Excuse us as we dip into a little Black Mirror-esque near-future alarmism but for a good cause.
Your daughter is away on her first school trip and is excited as you drop her off.
It has been a few hours, you are back home, and your phone rings; it’s your daughter! A little surprised, you answer the phone.
You’re taken aback by a gruff and rude voice from the other side, “We have your daughter.” you can hear her crying for help in the background.
Disbelief turns into shock, and then the command comes in to pay $50,000, and your mind goes blank.
Charlie Brooker can handle the rest, but it ends with transferring the money, only to find that Casey is safe and happy, enjoying her trip.
Welcome to the world of virtual kidnapping. Scammers have just duped you.
Wait, What About Casey’s Voice Then? It Sounded So Real
Welcome to the world where anyone’s voice -— dead or alive — can be generated in seconds.
It already exists for different use cases. Let’s take Podcast.ai, which generates podcasts with artificial intelligence (AI): the host and guests are virtual and can be anyone — live on air right now is Joe Rogan and Steve Jobs.
Meanwhile, Spotify is translating its most popular podcasts into other languages — with the voices of the original podcaster intact.
According to Subbarao Kambhampati, a computer science professor at the Arizona State University specializing in AI, the voice cloning capabilities of AI have been rapidly improving.
“In the beginning, it would require a larger amount of samples. Now there are ways in which you can do this with just three seconds of your voice. Three seconds. And with the three seconds, it can come close to how exactly you sound.
“Most of the voice cloning actually captures the inflection as well as the emotion. The larger the sample, the better off you are in capturing those.
And if the tale we told you at the top of the article sounds too hypothetical to be accurate, the quotes are from a story where an Arizona mother received a voice-clone call demanding a million-dollar ransom for her daughter’s return — while her daughter was happily at dance class.

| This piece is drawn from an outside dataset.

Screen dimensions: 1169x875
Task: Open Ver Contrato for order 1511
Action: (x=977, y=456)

How Does Voice Cloning Work?
If you have prior knowledge of video deepfakes, think of AI voice cloning software as the auditory counterpart. With just a snippet of recorded speech, developers can assemble an audio dataset and employ it for training an AI voice model capable of replicating the target voice.
These models emulate the brain’s learning process, exhibiting remarkable efficiency in discerning patterns within data. While various approaches exist for applying deep learning to synthetic voices, they generally yield improvements in word pronunciation and the nuanced aspects of speech, such as speed and intonation, resulting in more lifelike and human-sounding voices.

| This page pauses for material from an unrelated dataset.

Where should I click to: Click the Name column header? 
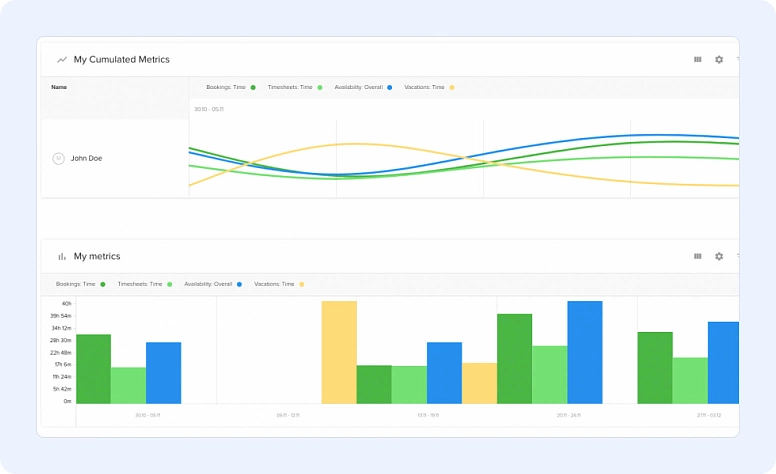[59, 87]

According to Dan Mayo, a special agent with the FBI, scammers find their prey on social media. Indeed, social media is full of video and audio clips, and their owners are sitting ducks.

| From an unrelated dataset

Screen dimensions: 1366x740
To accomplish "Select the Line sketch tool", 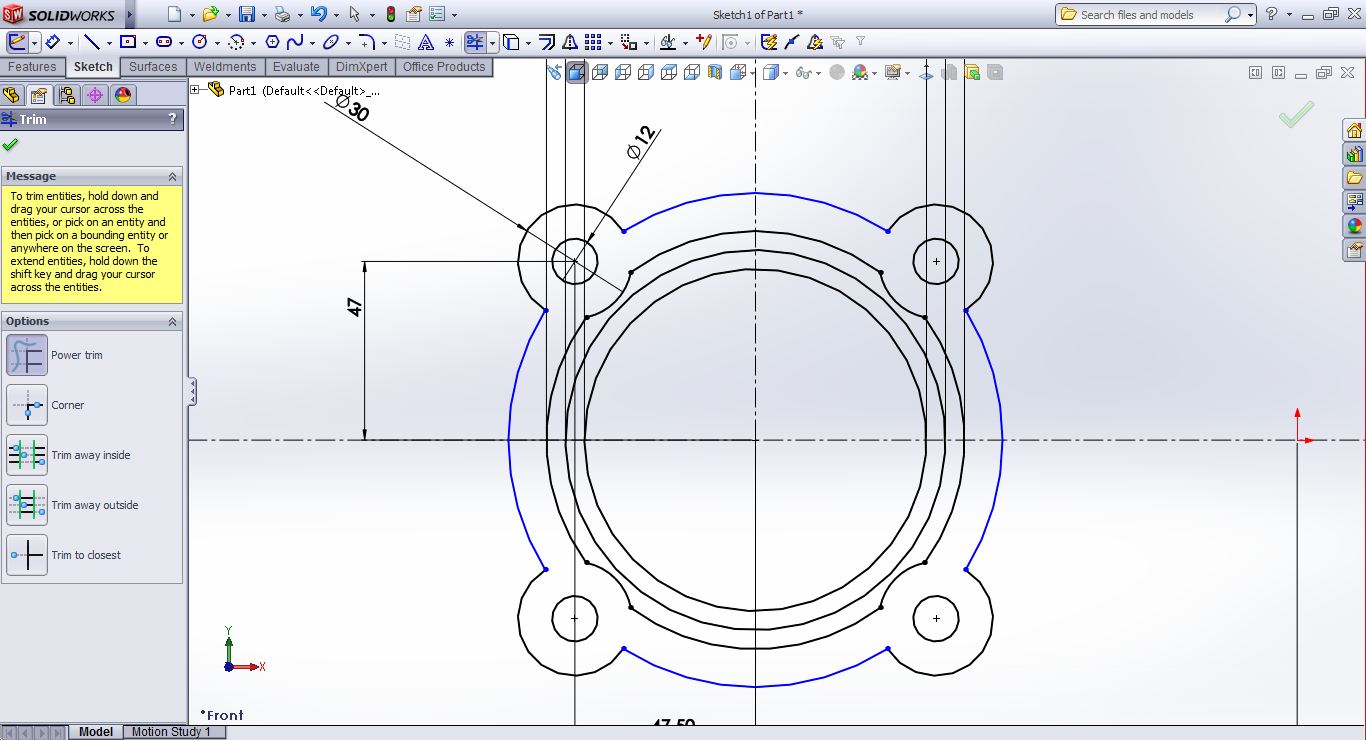I will [x=91, y=42].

Mayo suggested, “You’ve got to keep that stuff locked down. The problem is, if you have it public, you’re allowing yourself to be scammed by people like this because they’re going to be looking for public profiles that have as much information as possible on you, and when they get a hold of that, they’re going to dig into you.”
The rapid improvement of AI voice cloning reflects the break-neck speed of AI development and raises the topic of ethics, secrecy, and security.
Undoubtedly, AI has been in the middle of an attack on our privacy and security, and there is no solution yet.
One thing we can do is be more careful — we may have gently sleep-walked into a world where we have happily been exposing our private lives to the world through social media.
We can’t possibly do much about slowing down the advancement of AI, but we can certainly be more careful with sharing our private information.
Scammers will always find new ways, but we have to be vigilant.